The urllib module in the standard library includes the parse sub-module. parse provides tools for working with Uniform Resource Locators(URLs) . This module  is especially useful for retrieving individual components that makes up a URL. It also has functions for constructing a URL given the components.

To use the parse module, we will first have to import it in our program.

import parse

from urllib import parse

print(parse)

In this article, we will explore the parse module, its usage and the various functions defined in the module.

Parsing urls

The urlparse() function is the basic tool for parsing a url into its individual components.

Basically, a standard url is made up of 6 components with the structure shown below:

<scheme>://<netloc>/<path>;<params>?<query>#<fragments>

More details on some of the components are shown below:

  • scheme - the protocol name, usually http or https.
  • netloc - The network location which normally includes the domain name, port number and any additional credentials e.g www.pynerds.com:8000
  • path - Relative path to the resource in the target server, e.g in www.google.com/search, /search is the relative path.
  • params, query, fragments - Provides additional information on the resource being opened by the specified URL

The urlparse() function returns a namedtuple object with the six values for the input url. 

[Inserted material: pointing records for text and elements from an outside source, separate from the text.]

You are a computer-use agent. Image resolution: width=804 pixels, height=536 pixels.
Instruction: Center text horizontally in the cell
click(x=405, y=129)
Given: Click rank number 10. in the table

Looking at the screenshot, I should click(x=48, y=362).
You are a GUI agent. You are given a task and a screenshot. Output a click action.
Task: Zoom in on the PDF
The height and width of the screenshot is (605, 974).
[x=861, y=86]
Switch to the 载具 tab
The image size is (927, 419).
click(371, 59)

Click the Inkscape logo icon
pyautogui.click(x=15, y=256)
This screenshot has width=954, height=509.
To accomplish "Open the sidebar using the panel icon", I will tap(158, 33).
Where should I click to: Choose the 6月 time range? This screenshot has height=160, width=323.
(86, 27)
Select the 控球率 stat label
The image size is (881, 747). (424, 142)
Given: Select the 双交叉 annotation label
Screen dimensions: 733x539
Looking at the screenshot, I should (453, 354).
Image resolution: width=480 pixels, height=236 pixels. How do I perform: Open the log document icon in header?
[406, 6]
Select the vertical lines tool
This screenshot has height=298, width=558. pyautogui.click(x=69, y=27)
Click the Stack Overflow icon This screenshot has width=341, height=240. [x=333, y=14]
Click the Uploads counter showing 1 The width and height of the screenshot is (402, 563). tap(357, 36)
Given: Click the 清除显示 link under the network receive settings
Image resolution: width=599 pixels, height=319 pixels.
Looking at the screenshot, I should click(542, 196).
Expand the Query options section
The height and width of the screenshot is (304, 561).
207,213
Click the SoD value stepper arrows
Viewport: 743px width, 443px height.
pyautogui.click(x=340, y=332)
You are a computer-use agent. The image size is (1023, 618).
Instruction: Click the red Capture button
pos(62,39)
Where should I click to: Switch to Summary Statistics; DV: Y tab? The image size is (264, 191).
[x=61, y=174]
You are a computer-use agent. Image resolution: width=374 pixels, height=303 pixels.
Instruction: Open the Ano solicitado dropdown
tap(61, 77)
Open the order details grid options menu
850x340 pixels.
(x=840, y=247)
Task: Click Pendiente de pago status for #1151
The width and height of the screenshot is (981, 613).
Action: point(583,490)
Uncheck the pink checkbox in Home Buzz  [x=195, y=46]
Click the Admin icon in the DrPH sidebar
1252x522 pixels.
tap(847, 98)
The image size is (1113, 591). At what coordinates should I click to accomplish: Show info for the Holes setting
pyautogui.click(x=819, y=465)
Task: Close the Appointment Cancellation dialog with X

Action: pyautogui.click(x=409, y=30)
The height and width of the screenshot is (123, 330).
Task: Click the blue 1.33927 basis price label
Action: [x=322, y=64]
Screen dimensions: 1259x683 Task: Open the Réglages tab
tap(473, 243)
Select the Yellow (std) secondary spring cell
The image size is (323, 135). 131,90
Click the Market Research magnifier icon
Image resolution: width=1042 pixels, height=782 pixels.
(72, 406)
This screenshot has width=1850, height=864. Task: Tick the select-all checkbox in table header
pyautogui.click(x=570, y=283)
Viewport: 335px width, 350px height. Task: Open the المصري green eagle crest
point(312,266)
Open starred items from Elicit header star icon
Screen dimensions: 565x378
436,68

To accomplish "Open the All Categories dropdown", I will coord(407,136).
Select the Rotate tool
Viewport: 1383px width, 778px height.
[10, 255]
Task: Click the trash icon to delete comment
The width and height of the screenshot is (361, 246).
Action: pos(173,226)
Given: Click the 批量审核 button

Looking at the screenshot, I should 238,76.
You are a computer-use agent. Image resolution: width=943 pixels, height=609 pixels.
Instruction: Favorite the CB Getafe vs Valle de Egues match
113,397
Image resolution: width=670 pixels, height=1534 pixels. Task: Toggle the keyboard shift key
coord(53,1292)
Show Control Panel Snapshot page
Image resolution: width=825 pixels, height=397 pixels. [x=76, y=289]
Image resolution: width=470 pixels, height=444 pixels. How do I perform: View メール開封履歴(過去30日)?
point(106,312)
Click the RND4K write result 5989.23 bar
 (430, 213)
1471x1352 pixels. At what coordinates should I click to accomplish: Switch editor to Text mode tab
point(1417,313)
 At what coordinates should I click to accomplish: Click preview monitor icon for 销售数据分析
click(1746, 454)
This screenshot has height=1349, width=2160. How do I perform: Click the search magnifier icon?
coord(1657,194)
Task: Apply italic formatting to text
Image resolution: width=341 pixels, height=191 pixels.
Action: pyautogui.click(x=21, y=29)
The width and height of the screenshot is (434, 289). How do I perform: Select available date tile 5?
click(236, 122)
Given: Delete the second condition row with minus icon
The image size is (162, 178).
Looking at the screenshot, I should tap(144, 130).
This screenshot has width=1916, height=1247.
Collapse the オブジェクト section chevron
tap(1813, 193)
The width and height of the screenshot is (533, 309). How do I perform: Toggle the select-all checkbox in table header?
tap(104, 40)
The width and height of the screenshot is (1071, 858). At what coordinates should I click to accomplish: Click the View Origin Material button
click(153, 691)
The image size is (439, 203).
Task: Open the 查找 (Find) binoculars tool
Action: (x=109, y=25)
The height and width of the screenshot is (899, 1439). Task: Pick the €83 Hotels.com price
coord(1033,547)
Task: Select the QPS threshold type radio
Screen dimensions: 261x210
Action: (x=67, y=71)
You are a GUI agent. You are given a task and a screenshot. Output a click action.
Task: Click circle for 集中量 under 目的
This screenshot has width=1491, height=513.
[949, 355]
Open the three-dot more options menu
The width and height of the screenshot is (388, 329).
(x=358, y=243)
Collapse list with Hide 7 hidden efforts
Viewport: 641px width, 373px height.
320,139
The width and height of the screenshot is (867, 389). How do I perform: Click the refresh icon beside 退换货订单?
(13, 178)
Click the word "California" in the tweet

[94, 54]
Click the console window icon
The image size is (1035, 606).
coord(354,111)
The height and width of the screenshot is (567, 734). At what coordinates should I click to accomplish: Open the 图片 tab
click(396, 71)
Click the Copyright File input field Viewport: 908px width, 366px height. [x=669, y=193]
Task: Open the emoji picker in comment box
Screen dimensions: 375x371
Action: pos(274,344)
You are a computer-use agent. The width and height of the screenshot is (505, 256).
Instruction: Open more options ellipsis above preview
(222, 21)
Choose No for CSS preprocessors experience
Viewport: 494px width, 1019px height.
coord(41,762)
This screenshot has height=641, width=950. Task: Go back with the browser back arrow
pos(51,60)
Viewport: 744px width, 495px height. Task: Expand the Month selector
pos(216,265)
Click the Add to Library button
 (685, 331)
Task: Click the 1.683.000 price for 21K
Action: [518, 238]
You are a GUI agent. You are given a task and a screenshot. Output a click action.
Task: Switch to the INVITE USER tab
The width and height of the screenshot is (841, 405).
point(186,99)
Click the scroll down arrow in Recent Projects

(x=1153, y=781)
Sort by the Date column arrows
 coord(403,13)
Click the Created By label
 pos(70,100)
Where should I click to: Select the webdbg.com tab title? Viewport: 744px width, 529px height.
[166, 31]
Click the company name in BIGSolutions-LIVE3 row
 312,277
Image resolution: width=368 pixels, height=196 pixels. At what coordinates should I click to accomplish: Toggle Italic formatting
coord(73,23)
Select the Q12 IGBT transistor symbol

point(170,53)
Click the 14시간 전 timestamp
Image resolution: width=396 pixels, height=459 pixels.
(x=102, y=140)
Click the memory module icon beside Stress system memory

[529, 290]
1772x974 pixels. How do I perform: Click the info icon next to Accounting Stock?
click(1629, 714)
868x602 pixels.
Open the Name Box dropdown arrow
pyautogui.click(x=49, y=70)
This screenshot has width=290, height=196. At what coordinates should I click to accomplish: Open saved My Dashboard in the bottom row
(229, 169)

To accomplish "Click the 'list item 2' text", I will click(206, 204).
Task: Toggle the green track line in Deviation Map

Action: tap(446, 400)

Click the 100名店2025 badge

It has the following syntax:

urlparse(url, scheme = '', allow_fragments = True)
from urllib.parse import urlparse

URL = 'https://www.google.com/search?s=functions'
result = urlparse(URL)

print('Parsed URL: ', result.geturl())
print('Parse Result: ', result)

As you can see in the above example, the urlparse() function returns an object containing the individual components of the URL. The geturl() method returns the url that was parsed.

The returned object is a namedtuple(from the collections module), this means that we can conveniently use either index or attribute name to access the value of individual component.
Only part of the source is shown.